Often I Am Permitted to Return to a Meadow
Owen Brown
About Owen Brown
We think by feeling, what is there to know? My siblings and I grew up beset by a mother who was a believer in the parts of the Torah that she believed in (she dismissed the rest) and a father whose naval experiences led him to happily embrace atheism. Yet Jewish still. Me too – Jewish Buddhist atheist, who still lights Shabbat candles, says kaddish daily, now, and will for another six months, to remember my father.I paint. I couldn’t live as I live otherwise. I’ve painted, or did something to try to open the apertures of my soul, all my life. My wife and I brought up a family in San Francisco. I worked in the Valley – I loved being part of inventing tomorrow, loved having children, was anguished at every day that ended, that I would not have again, when I hadn’t painted, wrote, made music. Eventually I broke free, I returned to art. We moved to Minneapolis in 2016. Now I am in studio daily.What? The wonder and terror of the world. Abstractions. The figure. Still lives. The truth – so elusive! Where is it? To help us catch a glimpse – that’s the goal of art.

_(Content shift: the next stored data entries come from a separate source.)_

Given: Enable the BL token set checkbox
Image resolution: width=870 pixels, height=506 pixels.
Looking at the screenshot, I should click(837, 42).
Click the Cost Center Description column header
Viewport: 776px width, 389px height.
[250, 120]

About Often I Am Permitted to Return to a Meadow
I painted this quadriptych in my father’s home. It was his and my mother’s for 60 years, set in a marshy woodlot outside Chicago. My mother dead at 89, and my father lost part of his life before he lost his breath, taken by her passage away. His heart failed. I went down to take him to the hospital, where he was dried out for a week of the fluids that this year finally drowned him. I stayed in my childhood’s home, inhabited by a ghost and an old man, and in March mornings would walk out in the marsh and prairie, then drive to the hospital to be with my father, then drive back to paint these panels in his laundry.Spring was coming. The sabbatical, the year of release, soon. Would Dad last that long? Debts forgiven, land fallow, harvest distributed and shared with all. I thought of the sharing my Dad had done in his 90+ years. Now he was being harvested, himself. It wasn’t all melancholy! Dad had had a good time of it. He loved us, we loved him. The prairie, fallow for the winter, was coming back to life. I don’t think of the cycle too often, but I would go see him in the day, then pull out paints and panels, propped up in his laundry, and think about l’dor v’dor, and the release of the Jubillee, as I painted at night. The earth moves around the sun and we with it, until we won’t be. We breath on a seven year cycle until we have breath no longer, but in the meantime, we can see the grace of the world, and our love for each other. And out of all, maybe something will slightly linger on. That’s the promise, that’s the hope.